The first line of the data below and every line after it, through the one with "This screenshot has width=1280, height=800.", must be transcribed without change.

[Stored items]
== Segment start ==
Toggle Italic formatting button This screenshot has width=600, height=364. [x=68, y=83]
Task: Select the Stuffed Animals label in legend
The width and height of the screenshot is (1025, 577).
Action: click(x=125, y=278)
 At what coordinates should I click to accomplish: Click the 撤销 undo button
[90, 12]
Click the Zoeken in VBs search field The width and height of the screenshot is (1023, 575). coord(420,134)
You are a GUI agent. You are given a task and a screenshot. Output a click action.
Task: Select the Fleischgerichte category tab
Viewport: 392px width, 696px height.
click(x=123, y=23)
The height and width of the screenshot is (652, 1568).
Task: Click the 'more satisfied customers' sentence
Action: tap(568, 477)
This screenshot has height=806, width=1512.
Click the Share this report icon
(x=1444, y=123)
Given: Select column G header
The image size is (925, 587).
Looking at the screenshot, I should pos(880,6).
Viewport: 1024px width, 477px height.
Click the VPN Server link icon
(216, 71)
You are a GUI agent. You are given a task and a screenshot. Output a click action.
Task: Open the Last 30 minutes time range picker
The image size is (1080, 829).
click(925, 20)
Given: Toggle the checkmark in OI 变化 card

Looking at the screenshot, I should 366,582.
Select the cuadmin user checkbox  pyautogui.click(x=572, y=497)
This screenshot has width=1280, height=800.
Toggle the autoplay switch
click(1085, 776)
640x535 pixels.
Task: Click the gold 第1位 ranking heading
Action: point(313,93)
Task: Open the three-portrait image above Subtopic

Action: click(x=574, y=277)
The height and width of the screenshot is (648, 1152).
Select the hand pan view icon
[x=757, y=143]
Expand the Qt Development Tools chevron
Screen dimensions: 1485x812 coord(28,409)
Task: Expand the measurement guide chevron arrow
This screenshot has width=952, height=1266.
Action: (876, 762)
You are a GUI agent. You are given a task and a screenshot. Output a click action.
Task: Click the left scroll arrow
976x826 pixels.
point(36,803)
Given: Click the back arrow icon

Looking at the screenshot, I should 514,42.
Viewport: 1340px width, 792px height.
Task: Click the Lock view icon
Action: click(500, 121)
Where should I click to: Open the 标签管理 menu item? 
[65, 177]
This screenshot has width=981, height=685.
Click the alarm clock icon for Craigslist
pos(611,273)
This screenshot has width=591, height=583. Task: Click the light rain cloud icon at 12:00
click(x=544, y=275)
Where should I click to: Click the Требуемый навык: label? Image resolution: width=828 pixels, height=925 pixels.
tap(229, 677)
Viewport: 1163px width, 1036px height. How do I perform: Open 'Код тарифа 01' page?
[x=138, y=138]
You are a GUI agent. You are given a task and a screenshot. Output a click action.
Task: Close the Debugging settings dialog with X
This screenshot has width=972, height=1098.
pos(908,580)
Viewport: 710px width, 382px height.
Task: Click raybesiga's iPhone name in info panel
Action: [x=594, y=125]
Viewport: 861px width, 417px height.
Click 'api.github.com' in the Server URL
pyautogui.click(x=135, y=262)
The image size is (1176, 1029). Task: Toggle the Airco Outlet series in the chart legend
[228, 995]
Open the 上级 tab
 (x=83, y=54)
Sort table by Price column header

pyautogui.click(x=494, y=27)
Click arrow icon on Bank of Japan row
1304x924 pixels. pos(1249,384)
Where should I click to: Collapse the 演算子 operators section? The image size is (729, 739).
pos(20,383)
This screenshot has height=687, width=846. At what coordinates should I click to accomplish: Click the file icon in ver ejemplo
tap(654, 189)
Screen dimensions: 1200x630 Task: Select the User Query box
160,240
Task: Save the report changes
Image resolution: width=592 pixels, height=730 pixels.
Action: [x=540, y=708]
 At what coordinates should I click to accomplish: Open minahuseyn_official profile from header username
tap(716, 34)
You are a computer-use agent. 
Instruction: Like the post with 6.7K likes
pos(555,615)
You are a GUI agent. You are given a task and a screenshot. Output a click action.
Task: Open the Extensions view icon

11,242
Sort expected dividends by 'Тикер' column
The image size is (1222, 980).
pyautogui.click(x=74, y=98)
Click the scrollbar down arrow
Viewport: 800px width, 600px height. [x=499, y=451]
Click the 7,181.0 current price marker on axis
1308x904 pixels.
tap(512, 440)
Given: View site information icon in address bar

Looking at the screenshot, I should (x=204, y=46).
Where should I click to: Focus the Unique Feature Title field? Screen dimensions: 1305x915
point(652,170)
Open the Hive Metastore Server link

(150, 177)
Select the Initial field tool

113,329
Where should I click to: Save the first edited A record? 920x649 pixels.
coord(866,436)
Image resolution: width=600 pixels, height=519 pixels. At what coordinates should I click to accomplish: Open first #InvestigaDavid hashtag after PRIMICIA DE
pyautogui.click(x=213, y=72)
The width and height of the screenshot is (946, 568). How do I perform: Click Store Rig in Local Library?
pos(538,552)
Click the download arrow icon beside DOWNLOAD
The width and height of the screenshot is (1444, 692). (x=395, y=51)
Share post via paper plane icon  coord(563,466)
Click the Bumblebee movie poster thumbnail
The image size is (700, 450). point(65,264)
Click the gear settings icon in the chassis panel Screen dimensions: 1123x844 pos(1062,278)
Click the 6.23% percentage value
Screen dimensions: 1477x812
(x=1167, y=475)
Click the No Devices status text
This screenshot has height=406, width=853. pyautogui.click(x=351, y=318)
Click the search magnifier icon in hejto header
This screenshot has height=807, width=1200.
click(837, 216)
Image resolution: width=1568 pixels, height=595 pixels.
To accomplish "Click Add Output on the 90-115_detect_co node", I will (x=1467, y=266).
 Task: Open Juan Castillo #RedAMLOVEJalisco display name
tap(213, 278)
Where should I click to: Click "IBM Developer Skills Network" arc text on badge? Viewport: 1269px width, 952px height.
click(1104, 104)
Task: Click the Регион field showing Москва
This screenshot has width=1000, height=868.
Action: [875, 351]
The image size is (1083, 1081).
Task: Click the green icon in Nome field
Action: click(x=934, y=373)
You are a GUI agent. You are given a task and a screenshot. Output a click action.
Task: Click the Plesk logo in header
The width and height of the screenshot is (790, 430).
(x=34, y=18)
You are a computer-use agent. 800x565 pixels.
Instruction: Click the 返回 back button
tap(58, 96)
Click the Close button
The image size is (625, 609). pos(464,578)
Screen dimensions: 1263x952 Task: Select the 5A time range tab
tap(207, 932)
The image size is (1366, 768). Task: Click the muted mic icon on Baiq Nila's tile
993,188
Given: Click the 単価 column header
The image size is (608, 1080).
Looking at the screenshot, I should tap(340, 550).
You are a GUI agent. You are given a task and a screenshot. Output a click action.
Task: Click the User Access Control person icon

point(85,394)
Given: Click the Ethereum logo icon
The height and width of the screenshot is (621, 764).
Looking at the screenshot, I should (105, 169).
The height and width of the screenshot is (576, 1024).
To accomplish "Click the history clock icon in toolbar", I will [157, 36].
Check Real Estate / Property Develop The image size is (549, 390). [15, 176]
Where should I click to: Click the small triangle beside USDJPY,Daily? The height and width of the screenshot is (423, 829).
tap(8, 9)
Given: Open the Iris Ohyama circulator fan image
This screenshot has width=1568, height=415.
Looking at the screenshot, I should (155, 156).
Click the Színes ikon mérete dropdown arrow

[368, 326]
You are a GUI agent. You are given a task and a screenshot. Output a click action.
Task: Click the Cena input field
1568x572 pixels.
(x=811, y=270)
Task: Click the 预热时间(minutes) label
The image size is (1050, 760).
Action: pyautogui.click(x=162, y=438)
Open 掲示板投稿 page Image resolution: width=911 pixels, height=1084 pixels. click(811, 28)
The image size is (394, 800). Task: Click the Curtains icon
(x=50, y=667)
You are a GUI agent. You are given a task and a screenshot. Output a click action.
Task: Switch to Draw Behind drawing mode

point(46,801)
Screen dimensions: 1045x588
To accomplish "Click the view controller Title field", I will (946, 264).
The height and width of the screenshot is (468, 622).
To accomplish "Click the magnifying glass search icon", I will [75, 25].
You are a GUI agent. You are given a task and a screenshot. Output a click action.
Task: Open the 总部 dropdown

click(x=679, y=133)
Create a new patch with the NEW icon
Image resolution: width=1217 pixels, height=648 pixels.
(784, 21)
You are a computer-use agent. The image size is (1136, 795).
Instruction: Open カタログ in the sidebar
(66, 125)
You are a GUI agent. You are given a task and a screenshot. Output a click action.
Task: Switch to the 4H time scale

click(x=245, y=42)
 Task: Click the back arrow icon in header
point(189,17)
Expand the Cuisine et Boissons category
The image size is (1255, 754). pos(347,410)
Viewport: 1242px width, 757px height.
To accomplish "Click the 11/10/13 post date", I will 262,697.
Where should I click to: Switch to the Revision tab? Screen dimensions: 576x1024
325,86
== Segment end ==
_Solved exercise_
Toggle Italic formatting button This screenshot has width=600, height=364. [x=68, y=83]
Task: Select the Stuffed Animals label in legend
The width and height of the screenshot is (1025, 577).
Action: click(x=125, y=278)
 At what coordinates should I click to accomplish: Click the 撤销 undo button
[90, 12]
Click the Zoeken in VBs search field The width and height of the screenshot is (1023, 575). coord(420,134)
You are a GUI agent. You are given a task and a screenshot. Output a click action.
Task: Select the Fleischgerichte category tab
Viewport: 392px width, 696px height.
click(x=123, y=23)
The height and width of the screenshot is (652, 1568).
Task: Click the 'more satisfied customers' sentence
Action: tap(568, 477)
This screenshot has height=806, width=1512.
Click the Share this report icon
(x=1444, y=123)
Given: Select column G header
The image size is (925, 587).
Looking at the screenshot, I should pos(880,6).
Viewport: 1024px width, 477px height.
Click the VPN Server link icon
(216, 71)
You are a GUI agent. You are given a task and a screenshot. Output a click action.
Task: Open the Last 30 minutes time range picker
The image size is (1080, 829).
click(925, 20)
Given: Toggle the checkmark in OI 变化 card

Looking at the screenshot, I should 366,582.
Select the cuadmin user checkbox  pyautogui.click(x=572, y=497)
This screenshot has width=1280, height=800.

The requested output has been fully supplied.